Here we are in our comfortable pews, listening to the sounds of a million-dollar organ, surrounded by magnificent stained glass, while Christians around the world are dying for their faith-dying because they are Christians. They know the cost of discipleship. They know what it means to take up the cross and follow Jesus. They understand the price to be paid to be an effective witness for the gospel.

Yes, maybe we Canadian Anglicans have it too easy.

If pollsters and pundits are correct, Canadian society is becoming less Christian with each passing year. And yet, we sometimes act as if the world is the same as it was back in 1955-when more Canadians attended church than people in the United States.

We don’t seem to get it-that there is a world out there that still needs to be saved by men and women with adventurous spirits who are committed to Jesus and will follow him regardless of the cost.

In the Old Testament, in 1 Samuel, chapters 1 to 2, we read of Samuel, whose parents had left him at the temple to serve as an assistant to the priest Eli.

At the age twelve or thirteen, Samuel gave his life to serving God (1 Samuel 3:1−11).

One night, as Samuel lay in his bed, he heard God speak his name. At first he thought it was Eli calling him, but Eli realized it was God.

So Eli told Samuel, “Go, lie down, and if he calls you, you shall say, ?Speak, Lord, for your servant is listening.’ ”

And the Lord spoke to Samuel: “See, I am about to do something in Israel that will make both ears of anyone who hears of it tingle.” In other words, God was saying to Samuel, “I’m getting ready to cause some excitement in this land and I want your help.”

That is God’s call to every generation: “I’m getting ready to cause some excitement in this land and I want your help.”

And, if enough young people-and enough older people-answer, as did Samuel, “Speak, Lord, for your servant is listening,” then exciting things begin to happen.

Suddenly extreme adventures seem somewhat irrelevant. Suddenly you are in tune with the mind and heart of the universe and every day throbs with the excitement of being alive to God. You want to give yourself to God wholeheartedly because the religious journey, the Christian journey, is the most adventurous experience anyone could ever undertake.

In the middle of the 19th century, a missionary society wrote to Dr. David Livingstone, deep in the heart of Africa, and asked, “Have you found a good road to where you are?
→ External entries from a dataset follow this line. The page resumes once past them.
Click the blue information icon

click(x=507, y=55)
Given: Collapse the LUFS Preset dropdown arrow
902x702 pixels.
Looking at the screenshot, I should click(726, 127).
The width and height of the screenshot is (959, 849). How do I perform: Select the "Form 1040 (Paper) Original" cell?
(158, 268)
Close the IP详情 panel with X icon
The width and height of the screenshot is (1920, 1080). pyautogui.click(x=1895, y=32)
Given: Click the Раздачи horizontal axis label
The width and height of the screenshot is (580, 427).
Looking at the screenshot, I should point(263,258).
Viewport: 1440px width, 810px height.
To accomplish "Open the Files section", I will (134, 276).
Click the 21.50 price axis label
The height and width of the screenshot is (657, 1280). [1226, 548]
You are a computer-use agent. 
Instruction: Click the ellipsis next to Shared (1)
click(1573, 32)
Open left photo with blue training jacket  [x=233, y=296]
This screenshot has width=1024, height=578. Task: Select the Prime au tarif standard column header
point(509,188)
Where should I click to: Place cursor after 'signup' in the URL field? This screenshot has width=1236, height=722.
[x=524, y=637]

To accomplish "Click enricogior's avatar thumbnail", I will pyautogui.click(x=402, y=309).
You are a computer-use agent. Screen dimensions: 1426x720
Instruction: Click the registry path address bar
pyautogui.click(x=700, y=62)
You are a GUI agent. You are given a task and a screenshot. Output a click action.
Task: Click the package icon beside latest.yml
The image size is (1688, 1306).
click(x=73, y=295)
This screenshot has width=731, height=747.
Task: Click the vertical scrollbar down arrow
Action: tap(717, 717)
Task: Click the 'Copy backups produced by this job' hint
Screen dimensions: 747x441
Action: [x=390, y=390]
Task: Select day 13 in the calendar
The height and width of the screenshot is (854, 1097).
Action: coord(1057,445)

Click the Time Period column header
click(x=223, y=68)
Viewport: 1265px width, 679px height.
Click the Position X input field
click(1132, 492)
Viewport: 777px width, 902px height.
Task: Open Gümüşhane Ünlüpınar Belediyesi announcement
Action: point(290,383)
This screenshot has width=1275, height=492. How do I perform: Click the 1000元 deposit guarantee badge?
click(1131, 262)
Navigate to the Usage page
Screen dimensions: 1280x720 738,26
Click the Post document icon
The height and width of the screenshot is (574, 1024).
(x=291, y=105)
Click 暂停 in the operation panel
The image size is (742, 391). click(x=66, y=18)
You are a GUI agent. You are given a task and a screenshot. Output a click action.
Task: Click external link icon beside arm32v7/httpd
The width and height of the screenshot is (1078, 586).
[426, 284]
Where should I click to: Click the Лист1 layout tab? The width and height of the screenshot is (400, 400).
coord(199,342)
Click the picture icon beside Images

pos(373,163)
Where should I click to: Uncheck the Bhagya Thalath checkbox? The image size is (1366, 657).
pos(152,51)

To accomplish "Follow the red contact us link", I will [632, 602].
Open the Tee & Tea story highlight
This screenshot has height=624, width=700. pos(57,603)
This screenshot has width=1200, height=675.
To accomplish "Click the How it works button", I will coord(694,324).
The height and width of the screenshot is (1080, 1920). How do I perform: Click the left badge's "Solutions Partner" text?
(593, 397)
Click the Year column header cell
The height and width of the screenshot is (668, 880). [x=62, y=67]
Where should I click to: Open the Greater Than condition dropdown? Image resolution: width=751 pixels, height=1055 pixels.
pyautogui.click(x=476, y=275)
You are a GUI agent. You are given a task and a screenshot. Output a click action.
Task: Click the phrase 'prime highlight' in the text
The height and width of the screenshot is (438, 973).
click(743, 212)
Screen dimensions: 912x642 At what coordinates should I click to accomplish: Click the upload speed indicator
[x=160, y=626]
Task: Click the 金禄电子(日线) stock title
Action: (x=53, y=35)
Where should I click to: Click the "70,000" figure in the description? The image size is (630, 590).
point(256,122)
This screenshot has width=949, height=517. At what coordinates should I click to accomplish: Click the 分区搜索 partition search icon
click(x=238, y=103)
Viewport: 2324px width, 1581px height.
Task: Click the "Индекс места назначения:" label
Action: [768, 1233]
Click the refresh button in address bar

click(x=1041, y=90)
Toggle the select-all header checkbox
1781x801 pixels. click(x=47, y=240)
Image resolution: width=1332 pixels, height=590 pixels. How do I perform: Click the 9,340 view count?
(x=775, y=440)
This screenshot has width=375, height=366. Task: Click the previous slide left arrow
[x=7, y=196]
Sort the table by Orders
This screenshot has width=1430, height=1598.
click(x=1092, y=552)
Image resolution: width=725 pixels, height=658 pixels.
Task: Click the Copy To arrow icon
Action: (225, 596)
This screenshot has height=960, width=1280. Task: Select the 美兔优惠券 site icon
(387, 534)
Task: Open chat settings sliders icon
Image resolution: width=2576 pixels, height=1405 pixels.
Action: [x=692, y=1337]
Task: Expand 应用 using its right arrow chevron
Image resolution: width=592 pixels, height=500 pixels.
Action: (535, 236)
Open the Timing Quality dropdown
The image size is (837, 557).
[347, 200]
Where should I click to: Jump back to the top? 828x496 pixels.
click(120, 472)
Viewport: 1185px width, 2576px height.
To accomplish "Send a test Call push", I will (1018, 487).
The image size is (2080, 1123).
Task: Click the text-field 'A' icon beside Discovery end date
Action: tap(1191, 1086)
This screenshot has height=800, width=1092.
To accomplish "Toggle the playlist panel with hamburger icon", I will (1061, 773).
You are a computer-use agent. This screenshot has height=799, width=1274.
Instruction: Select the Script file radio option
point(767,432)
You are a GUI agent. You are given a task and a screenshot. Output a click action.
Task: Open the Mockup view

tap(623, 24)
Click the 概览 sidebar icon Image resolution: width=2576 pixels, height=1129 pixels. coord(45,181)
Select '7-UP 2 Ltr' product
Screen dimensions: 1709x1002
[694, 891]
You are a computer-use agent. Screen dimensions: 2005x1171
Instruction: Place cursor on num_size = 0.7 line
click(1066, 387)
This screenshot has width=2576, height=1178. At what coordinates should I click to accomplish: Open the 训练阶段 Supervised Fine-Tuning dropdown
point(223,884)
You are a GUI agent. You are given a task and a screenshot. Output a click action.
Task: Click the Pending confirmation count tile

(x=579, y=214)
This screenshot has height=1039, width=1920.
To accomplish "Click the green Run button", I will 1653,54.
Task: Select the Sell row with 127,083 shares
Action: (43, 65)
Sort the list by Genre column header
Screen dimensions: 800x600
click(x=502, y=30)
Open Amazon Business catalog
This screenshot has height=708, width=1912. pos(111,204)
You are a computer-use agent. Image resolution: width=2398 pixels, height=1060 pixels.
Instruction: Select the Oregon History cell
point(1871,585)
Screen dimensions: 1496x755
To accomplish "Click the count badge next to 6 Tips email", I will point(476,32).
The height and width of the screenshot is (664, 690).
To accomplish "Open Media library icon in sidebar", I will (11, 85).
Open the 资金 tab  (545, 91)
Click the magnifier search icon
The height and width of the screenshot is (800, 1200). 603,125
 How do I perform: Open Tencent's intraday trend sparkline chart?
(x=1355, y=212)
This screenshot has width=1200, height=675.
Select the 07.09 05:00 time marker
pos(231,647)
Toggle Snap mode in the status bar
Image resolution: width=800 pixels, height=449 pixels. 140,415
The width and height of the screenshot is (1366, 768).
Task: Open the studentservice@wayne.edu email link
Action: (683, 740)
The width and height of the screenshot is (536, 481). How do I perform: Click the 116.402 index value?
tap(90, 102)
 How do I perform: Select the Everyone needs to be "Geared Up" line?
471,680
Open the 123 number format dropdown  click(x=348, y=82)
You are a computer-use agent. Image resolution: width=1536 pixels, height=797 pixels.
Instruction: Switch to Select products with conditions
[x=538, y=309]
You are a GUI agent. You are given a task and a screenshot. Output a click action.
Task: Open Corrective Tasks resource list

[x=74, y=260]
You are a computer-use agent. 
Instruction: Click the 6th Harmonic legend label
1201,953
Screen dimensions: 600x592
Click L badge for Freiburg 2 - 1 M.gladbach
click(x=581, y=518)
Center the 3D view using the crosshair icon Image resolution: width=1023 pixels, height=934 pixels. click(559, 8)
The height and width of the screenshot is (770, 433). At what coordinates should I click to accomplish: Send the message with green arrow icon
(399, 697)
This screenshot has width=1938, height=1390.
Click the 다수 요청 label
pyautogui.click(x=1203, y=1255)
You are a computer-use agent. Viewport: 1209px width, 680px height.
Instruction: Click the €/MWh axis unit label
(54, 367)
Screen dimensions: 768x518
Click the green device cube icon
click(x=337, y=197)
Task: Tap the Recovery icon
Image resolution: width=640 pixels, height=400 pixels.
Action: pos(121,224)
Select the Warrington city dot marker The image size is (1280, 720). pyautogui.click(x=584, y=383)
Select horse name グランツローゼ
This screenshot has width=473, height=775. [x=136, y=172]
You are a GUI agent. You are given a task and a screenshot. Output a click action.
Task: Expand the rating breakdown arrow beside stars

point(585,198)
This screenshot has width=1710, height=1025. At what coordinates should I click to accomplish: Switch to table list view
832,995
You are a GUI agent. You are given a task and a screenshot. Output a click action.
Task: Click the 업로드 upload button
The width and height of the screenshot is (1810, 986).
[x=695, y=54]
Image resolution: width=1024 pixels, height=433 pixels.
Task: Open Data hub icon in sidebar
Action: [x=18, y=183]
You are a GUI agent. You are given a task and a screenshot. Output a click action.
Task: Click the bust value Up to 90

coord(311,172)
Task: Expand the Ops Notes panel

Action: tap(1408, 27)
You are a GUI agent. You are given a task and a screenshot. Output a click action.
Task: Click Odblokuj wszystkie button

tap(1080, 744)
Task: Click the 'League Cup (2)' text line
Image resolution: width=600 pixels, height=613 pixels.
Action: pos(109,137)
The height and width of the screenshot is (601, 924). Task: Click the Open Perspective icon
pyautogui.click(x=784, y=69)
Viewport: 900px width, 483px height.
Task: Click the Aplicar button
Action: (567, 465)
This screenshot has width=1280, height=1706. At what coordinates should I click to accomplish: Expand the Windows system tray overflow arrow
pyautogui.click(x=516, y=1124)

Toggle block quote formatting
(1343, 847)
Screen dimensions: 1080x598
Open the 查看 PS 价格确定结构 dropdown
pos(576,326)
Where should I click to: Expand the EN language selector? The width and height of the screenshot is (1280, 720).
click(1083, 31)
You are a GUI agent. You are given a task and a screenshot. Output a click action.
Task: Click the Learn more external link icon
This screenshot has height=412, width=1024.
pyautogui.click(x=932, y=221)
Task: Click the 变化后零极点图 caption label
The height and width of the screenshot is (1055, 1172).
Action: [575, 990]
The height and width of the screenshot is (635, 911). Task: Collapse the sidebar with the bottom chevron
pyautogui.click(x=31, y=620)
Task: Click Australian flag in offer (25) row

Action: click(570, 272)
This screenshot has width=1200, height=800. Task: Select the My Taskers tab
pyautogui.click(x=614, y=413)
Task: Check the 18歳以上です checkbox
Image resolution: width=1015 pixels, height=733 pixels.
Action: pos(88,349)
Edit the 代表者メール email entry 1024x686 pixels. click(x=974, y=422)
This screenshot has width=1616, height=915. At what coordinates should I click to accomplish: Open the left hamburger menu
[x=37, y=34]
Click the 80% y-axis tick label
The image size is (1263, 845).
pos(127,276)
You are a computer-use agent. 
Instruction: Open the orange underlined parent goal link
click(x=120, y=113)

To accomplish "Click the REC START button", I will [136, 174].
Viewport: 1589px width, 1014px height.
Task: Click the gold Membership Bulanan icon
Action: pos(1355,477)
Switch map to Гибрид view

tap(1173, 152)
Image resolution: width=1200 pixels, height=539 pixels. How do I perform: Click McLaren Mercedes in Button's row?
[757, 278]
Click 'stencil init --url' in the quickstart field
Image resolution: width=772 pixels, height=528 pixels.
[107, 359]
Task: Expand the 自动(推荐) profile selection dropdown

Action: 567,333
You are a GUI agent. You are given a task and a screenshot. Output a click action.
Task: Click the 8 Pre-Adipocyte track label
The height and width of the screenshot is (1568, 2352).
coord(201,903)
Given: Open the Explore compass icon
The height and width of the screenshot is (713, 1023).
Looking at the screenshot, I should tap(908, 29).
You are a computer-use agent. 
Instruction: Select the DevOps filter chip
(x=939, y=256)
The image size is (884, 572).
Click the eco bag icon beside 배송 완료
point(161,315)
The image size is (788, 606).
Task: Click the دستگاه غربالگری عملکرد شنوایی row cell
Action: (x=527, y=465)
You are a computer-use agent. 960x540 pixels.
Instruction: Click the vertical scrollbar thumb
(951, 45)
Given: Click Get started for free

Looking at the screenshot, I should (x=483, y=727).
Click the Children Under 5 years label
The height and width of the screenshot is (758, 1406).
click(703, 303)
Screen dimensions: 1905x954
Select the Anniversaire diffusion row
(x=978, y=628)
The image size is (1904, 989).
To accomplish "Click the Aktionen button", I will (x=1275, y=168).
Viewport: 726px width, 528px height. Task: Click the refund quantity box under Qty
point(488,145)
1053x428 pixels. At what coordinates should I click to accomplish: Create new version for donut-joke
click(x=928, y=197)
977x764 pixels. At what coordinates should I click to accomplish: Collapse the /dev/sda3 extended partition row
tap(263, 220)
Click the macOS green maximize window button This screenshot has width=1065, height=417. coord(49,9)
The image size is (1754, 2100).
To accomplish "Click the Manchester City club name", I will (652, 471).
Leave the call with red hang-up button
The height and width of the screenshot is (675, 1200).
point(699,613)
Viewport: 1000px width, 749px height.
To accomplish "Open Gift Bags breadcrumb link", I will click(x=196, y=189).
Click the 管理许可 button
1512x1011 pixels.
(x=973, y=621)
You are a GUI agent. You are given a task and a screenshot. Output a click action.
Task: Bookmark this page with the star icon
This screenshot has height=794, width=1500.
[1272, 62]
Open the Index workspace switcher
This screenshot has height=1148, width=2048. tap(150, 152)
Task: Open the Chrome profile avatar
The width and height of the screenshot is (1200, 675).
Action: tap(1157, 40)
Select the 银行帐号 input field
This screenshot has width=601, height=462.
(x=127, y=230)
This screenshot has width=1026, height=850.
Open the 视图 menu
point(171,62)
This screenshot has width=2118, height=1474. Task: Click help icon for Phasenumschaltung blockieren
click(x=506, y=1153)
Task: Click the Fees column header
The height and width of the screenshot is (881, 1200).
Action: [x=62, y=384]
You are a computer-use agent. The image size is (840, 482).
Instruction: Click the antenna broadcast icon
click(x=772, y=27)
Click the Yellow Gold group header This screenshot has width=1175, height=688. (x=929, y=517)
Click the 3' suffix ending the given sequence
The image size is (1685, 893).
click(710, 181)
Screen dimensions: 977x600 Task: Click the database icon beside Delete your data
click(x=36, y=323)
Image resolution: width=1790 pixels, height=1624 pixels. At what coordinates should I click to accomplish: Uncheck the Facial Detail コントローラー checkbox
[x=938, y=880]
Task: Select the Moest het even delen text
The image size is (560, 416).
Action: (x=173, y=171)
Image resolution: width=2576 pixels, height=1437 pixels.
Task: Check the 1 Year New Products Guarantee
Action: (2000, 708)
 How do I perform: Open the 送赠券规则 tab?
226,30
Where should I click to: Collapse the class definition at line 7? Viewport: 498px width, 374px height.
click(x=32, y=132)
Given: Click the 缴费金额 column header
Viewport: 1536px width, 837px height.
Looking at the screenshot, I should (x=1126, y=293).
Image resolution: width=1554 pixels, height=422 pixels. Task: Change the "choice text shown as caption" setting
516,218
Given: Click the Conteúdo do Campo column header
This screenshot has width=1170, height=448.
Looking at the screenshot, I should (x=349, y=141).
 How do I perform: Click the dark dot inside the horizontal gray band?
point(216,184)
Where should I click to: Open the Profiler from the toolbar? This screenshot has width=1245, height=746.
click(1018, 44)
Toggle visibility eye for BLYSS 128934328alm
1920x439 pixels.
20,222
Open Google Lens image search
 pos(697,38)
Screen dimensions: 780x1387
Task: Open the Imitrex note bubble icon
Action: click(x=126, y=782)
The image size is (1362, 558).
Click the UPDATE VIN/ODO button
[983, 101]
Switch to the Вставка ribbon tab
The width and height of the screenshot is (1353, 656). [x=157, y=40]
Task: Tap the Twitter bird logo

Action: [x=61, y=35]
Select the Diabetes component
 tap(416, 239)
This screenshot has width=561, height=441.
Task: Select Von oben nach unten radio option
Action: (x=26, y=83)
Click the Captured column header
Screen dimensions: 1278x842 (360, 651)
If so, we want to know how to send other men to join you.”

Livingstone wrote back, “If you have men who will come only if they know there is a good road, I don’t want them. I want men who will come if there is no road at all.”

Jesus Christ is looking for men and women like that today- people who will come if there is no road at all.

Better than extreme sports-more exciting than the most thrilling adventure-God is looking for men and women who have extreme faith.

Will you answer the call?

The Rev. Dr. Gary Nicolosi is the rector at St. James Westminster Anglican Church in London, Ont.